## PROBLEM STATEMENT
Locate every line in the entries below that contains the string "accomplish", treating uppercase and lowercase letters as distinct, and copy each such line in full.

..........

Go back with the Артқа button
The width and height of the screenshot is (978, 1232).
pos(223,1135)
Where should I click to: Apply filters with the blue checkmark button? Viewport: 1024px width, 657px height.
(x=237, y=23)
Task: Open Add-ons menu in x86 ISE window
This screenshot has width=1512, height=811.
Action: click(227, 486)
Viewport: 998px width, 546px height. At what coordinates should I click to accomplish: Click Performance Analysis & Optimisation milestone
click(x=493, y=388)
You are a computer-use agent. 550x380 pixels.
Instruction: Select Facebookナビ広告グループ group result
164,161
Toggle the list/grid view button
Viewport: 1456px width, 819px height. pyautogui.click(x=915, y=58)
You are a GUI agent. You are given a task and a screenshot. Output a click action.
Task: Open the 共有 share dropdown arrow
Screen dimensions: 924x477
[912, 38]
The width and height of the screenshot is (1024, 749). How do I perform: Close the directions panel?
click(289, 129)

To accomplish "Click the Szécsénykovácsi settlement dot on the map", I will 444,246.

..........

## RIGHT ANSWER
Viewport: 998px width, 546px height. At what coordinates should I click to accomplish: Click Performance Analysis & Optimisation milestone
To accomplish "Click the Szécsénykovácsi settlement dot on the map", I will 444,246.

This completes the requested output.